Foi com esse espírito que foi editado o artigo 225, §3º, da Constituição Federal, o qual assevera que as condutas lesivas ao meio ambiente se sujeitarão às sanções penais e, de forma ousada, previu que a pessoa jurídica responsável por crimes desta natureza estaria sujeita. É o que se percebe ao realizar a leitura do Artigo 225, § 3º da CRFB/1988[10]:

Artigo 225, §3º - As condutas e atividades consideradas lesivas ao meio ambiente sujeitarão os infratores, pessoas físicas ou jurídicas, a sanções penais e administrativas, independentemente da obrigação de reparar os danos causados.

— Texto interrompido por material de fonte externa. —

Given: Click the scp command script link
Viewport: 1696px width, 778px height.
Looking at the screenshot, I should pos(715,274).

Após a promulgação da Lei Maior de 1988, foi publicada a Lei nº 9.605 de 1998, a qual disciplinou mais a fundo os crimes ambientais. Apesar de haver a edição da supracitada Lei, constatou-se que, em relação à responsabilização criminal da pessoa jurídica, não houve grande originalidade, não trazendo significativas mudanças do que já estava disposto na Constituição Federal, o que, sem dúvidas, releva a puerilidade do nosso ordenamento jurídico acerca da responsabilização criminal da pessoa jurídica.

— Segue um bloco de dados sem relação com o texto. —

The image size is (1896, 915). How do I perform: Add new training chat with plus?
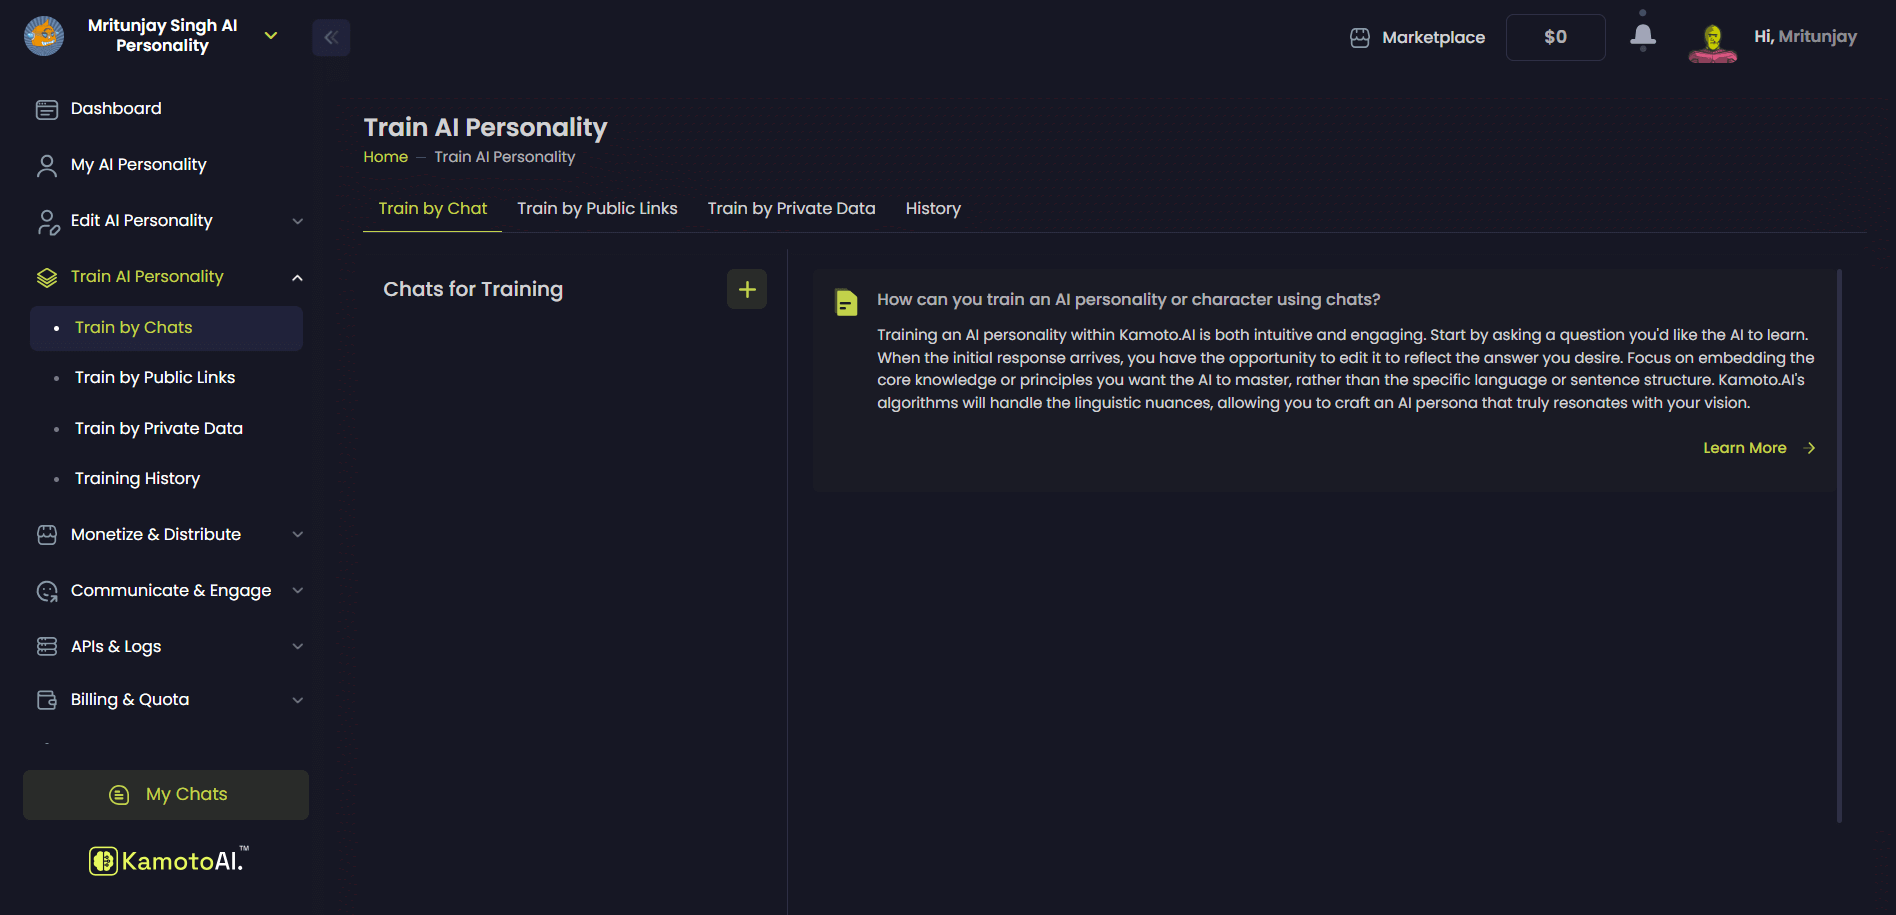click(x=747, y=289)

3 A RESPONSABILIZAÇÃO DA PESSOA JURÍDICA NO ORDERNAMENTO JURÍDICO BRASILEIRO ATUAL                                          

Durante anos os tribunais superiores puniram a pessoa jurídica utilizando como fundamento a Teoria da Dupla Imputação. De acordo com esta teoria, só existiria a possibilidade de responsabilizar a pessoa jurídica se houvesse a imputação simultânea do ente moral e da pessoa física que atua em seu nome ou em seu benefício, uma vez que "não se pode compreender a responsabilização do ente moral dissociada da atuação de uma pessoa física, que age com elemento subjetivo próprio"[11].

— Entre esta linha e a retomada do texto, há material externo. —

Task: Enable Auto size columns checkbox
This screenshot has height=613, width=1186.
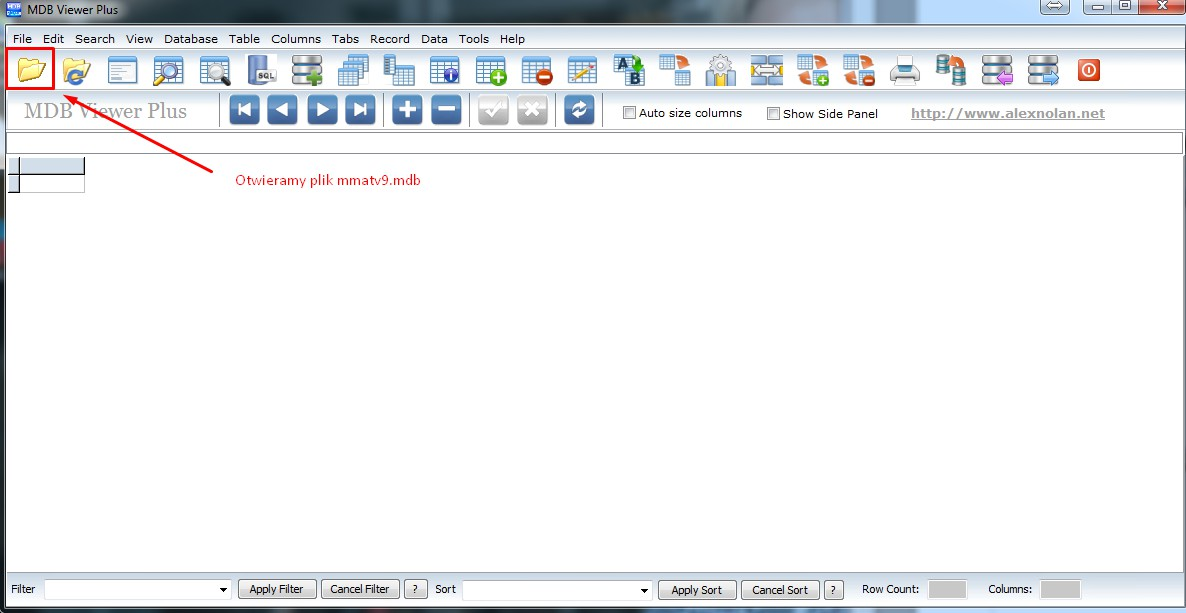Action: click(x=629, y=113)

Este posicionamento foi adotado durante vários anos pelo Superior Tribunal de Justiça, conforme se observa nos seguintes julgados:

RECURSO ORDINÁRIO EM MANDADO DE SEGURANÇA. CRIME CONTRA O MEIO AMBIENTE. ART. 38, DA LEI N.º 9.605/98. DENÚNCIA OFERECIDA SOMENTE CONTRA PESSOA JURÍDICA. ILEGALIDADE. RECURSO PROVIDO. PEDIDOS ALTERNATIVOS PREJUDICADOS.1. Para a validade da tramitação de feito criminal em que se apura o cometimento de delito ambiental, na peça exordial devem ser denunciados tanto a pessoa jurídica como a pessoa física (sistema ou teoria da dupla imputação). Isso porque a responsabilização penal da pessoa jurídica não pode ser desassociada da pessoa física - quem pratica a conduta com elemento subjetivo próprio. 2. Oferecida denúncia somente contra a pessoa jurídica, falta pressuposto para que o processo-crime desenvolva-se corretamente. 3. Recurso ordinário provido, para declarar a inépcia da denúncia e trancar, consequentemente, o processo-crime instaurado contra a Empresa Recorrente, sem prejuízo de que seja oferecida outra exordial, válida. Pedidos alternativos prejudicados. (RMS 37.293/SP, Rel. Ministra LAURITA VAZ, QUINTA TURMA, julgado em 02/05/2013, DJe 09/05/2013)[12]. (grifo nosso)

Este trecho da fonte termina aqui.